# [The task]
Each record must be repeated exactly. None may be dropped.

START Task inputs

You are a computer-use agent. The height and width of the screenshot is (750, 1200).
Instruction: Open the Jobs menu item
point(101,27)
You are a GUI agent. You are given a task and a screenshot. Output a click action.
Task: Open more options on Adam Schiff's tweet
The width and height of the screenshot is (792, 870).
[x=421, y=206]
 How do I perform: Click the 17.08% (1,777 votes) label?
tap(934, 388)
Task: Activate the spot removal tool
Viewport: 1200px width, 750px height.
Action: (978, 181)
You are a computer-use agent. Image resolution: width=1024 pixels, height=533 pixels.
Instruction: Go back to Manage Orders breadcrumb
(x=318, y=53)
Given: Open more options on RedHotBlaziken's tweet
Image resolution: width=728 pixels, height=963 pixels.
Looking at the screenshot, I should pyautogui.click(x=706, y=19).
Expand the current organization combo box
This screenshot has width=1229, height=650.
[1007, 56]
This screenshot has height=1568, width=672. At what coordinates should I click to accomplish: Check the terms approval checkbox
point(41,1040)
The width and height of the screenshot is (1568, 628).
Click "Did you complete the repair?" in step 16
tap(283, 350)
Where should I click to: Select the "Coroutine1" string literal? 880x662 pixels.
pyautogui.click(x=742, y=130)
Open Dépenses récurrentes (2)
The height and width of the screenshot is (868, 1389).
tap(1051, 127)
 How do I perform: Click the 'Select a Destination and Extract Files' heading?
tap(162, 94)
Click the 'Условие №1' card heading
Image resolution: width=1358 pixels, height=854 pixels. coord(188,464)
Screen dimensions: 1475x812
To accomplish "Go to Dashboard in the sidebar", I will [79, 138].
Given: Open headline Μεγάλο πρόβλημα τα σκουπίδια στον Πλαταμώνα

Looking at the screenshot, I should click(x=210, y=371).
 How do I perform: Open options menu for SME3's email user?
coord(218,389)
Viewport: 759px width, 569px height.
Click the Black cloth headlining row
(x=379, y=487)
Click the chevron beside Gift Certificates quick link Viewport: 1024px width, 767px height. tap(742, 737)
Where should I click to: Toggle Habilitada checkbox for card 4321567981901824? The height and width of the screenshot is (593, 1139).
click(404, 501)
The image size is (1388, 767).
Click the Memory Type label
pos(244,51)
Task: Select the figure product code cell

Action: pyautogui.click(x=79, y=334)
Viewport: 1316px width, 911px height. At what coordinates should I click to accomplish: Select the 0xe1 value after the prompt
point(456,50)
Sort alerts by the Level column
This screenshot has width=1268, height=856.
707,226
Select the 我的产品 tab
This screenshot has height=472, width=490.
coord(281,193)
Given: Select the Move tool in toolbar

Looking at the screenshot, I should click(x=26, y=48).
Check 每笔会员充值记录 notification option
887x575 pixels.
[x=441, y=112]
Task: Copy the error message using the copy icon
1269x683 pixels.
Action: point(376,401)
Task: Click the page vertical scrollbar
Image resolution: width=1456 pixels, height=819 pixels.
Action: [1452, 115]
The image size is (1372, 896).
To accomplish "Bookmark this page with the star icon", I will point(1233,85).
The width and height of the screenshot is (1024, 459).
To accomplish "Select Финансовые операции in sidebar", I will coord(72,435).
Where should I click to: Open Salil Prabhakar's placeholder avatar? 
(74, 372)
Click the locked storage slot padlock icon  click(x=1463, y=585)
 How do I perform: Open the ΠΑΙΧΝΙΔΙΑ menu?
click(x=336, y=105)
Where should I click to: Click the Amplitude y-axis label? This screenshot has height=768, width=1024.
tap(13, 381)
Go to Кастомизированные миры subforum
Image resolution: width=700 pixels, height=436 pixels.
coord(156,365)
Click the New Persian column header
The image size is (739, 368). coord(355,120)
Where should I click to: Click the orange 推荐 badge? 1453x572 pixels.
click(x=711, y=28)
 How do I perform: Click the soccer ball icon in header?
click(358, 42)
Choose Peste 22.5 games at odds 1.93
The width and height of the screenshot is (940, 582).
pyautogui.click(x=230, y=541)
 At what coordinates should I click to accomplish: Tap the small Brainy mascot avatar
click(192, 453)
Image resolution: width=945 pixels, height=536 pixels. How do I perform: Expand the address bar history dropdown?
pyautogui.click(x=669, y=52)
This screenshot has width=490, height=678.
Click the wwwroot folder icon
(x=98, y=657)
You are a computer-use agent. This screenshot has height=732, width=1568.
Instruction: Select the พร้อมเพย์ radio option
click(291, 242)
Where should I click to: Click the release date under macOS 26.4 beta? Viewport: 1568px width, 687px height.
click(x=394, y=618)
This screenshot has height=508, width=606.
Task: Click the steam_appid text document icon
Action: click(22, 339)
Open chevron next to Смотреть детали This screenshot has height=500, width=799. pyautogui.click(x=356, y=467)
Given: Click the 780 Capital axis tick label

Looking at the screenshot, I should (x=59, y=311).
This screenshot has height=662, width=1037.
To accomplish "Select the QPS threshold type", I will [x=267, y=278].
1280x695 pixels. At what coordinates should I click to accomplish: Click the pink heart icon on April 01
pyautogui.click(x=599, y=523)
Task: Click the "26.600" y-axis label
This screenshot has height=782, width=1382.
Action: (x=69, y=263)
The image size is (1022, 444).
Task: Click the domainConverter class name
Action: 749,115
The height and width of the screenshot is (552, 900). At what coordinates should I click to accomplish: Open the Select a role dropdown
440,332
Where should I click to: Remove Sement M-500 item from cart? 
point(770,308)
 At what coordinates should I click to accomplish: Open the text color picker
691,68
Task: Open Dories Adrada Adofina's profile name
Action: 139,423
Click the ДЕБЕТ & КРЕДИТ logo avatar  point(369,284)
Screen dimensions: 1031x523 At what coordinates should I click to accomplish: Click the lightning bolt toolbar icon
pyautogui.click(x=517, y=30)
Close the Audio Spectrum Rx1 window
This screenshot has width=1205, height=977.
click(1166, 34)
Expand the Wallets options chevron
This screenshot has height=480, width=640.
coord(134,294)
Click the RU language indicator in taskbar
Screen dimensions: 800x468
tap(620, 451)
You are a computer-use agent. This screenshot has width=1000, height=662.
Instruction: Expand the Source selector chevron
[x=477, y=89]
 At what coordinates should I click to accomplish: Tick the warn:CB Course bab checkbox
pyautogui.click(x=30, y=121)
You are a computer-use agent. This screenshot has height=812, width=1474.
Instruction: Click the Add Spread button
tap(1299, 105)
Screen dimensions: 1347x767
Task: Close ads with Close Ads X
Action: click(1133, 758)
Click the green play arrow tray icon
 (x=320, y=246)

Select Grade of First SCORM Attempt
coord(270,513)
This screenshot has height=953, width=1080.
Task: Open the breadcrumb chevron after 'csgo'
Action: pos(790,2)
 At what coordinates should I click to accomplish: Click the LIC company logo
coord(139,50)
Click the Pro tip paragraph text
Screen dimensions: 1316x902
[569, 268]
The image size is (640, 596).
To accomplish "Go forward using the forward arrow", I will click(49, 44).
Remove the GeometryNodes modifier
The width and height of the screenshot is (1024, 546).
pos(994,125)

END Task inputs

# [Written solution]
You are a computer-use agent. The height and width of the screenshot is (750, 1200).
Instruction: Open the Jobs menu item
point(101,27)
You are a GUI agent. You are given a task and a screenshot. Output a click action.
Task: Open more options on Adam Schiff's tweet
The width and height of the screenshot is (792, 870).
[x=421, y=206]
 How do I perform: Click the 17.08% (1,777 votes) label?
tap(934, 388)
Task: Activate the spot removal tool
Viewport: 1200px width, 750px height.
Action: (978, 181)
You are a computer-use agent. Image resolution: width=1024 pixels, height=533 pixels.
Instruction: Go back to Manage Orders breadcrumb
(x=318, y=53)
Given: Open more options on RedHotBlaziken's tweet
Image resolution: width=728 pixels, height=963 pixels.
Looking at the screenshot, I should pyautogui.click(x=706, y=19).
Expand the current organization combo box
This screenshot has width=1229, height=650.
[1007, 56]
This screenshot has height=1568, width=672. At what coordinates should I click to accomplish: Check the terms approval checkbox
point(41,1040)
The width and height of the screenshot is (1568, 628).
Click "Did you complete the repair?" in step 16
tap(283, 350)
Where should I click to: Select the "Coroutine1" string literal? 880x662 pixels.
pyautogui.click(x=742, y=130)
Open Dépenses récurrentes (2)
The height and width of the screenshot is (868, 1389).
tap(1051, 127)
 How do I perform: Click the 'Select a Destination and Extract Files' heading?
tap(162, 94)
Click the 'Условие №1' card heading
Image resolution: width=1358 pixels, height=854 pixels. coord(188,464)
Screen dimensions: 1475x812
To accomplish "Go to Dashboard in the sidebar", I will [79, 138].
Given: Open headline Μεγάλο πρόβλημα τα σκουπίδια στον Πλαταμώνα

Looking at the screenshot, I should click(x=210, y=371).
 How do I perform: Open options menu for SME3's email user?
coord(218,389)
Viewport: 759px width, 569px height.
Click the Black cloth headlining row
(x=379, y=487)
Click the chevron beside Gift Certificates quick link Viewport: 1024px width, 767px height. tap(742, 737)
Where should I click to: Toggle Habilitada checkbox for card 4321567981901824? The height and width of the screenshot is (593, 1139).
click(404, 501)
The image size is (1388, 767).
Click the Memory Type label
pos(244,51)
Task: Select the figure product code cell

Action: pyautogui.click(x=79, y=334)
Viewport: 1316px width, 911px height. At what coordinates should I click to accomplish: Select the 0xe1 value after the prompt
point(456,50)
Sort alerts by the Level column
This screenshot has width=1268, height=856.
707,226
Select the 我的产品 tab
This screenshot has height=472, width=490.
coord(281,193)
Given: Select the Move tool in toolbar

Looking at the screenshot, I should click(x=26, y=48).
Check 每笔会员充值记录 notification option
887x575 pixels.
[x=441, y=112]
Task: Copy the error message using the copy icon
1269x683 pixels.
Action: point(376,401)
Task: Click the page vertical scrollbar
Image resolution: width=1456 pixels, height=819 pixels.
Action: [1452, 115]
The image size is (1372, 896).
To accomplish "Bookmark this page with the star icon", I will point(1233,85).
The width and height of the screenshot is (1024, 459).
To accomplish "Select Финансовые операции in sidebar", I will coord(72,435).
Where should I click to: Open Salil Prabhakar's placeholder avatar? 
(74, 372)
Click the locked storage slot padlock icon  click(x=1463, y=585)
 How do I perform: Open the ΠΑΙΧΝΙΔΙΑ menu?
click(x=336, y=105)
Where should I click to: Click the Amplitude y-axis label? This screenshot has height=768, width=1024.
tap(13, 381)
Go to Кастомизированные миры subforum
Image resolution: width=700 pixels, height=436 pixels.
coord(156,365)
Click the New Persian column header
The image size is (739, 368). coord(355,120)
Where should I click to: Click the orange 推荐 badge? 1453x572 pixels.
click(x=711, y=28)
 How do I perform: Click the soccer ball icon in header?
click(358, 42)
Choose Peste 22.5 games at odds 1.93
The width and height of the screenshot is (940, 582).
pyautogui.click(x=230, y=541)
 At what coordinates should I click to accomplish: Tap the small Brainy mascot avatar
click(192, 453)
Image resolution: width=945 pixels, height=536 pixels. How do I perform: Expand the address bar history dropdown?
pyautogui.click(x=669, y=52)
This screenshot has width=490, height=678.
Click the wwwroot folder icon
(x=98, y=657)
You are a computer-use agent. This screenshot has height=732, width=1568.
Instruction: Select the พร้อมเพย์ radio option
click(291, 242)
Where should I click to: Click the release date under macOS 26.4 beta? Viewport: 1568px width, 687px height.
click(x=394, y=618)
This screenshot has height=508, width=606.
Task: Click the steam_appid text document icon
Action: click(22, 339)
Open chevron next to Смотреть детали This screenshot has height=500, width=799. pyautogui.click(x=356, y=467)
Given: Click the 780 Capital axis tick label

Looking at the screenshot, I should (x=59, y=311).
This screenshot has height=662, width=1037.
To accomplish "Select the QPS threshold type", I will [x=267, y=278].
1280x695 pixels. At what coordinates should I click to accomplish: Click the pink heart icon on April 01
pyautogui.click(x=599, y=523)
Task: Click the "26.600" y-axis label
This screenshot has height=782, width=1382.
Action: (x=69, y=263)
The image size is (1022, 444).
Task: Click the domainConverter class name
Action: 749,115
The height and width of the screenshot is (552, 900). At what coordinates should I click to accomplish: Open the Select a role dropdown
440,332
Where should I click to: Remove Sement M-500 item from cart? 
point(770,308)
 At what coordinates should I click to accomplish: Open the text color picker
691,68
Task: Open Dories Adrada Adofina's profile name
Action: 139,423
Click the ДЕБЕТ & КРЕДИТ logo avatar  point(369,284)
Screen dimensions: 1031x523 At what coordinates should I click to accomplish: Click the lightning bolt toolbar icon
pyautogui.click(x=517, y=30)
Close the Audio Spectrum Rx1 window
This screenshot has width=1205, height=977.
click(1166, 34)
Expand the Wallets options chevron
This screenshot has height=480, width=640.
coord(134,294)
Click the RU language indicator in taskbar
Screen dimensions: 800x468
tap(620, 451)
You are a computer-use agent. This screenshot has width=1000, height=662.
Instruction: Expand the Source selector chevron
[x=477, y=89]
 At what coordinates should I click to accomplish: Tick the warn:CB Course bab checkbox
pyautogui.click(x=30, y=121)
You are a computer-use agent. This screenshot has height=812, width=1474.
Instruction: Click the Add Spread button
tap(1299, 105)
Screen dimensions: 1347x767
Task: Close ads with Close Ads X
Action: click(1133, 758)
Click the green play arrow tray icon
 (x=320, y=246)

Select Grade of First SCORM Attempt
coord(270,513)
This screenshot has height=953, width=1080.
Task: Open the breadcrumb chevron after 'csgo'
Action: pos(790,2)
 At what coordinates should I click to accomplish: Click the LIC company logo
coord(139,50)
Click the Pro tip paragraph text
Screen dimensions: 1316x902
[569, 268]
The image size is (640, 596).
To accomplish "Go forward using the forward arrow", I will click(49, 44).
Remove the GeometryNodes modifier
The width and height of the screenshot is (1024, 546).
pos(994,125)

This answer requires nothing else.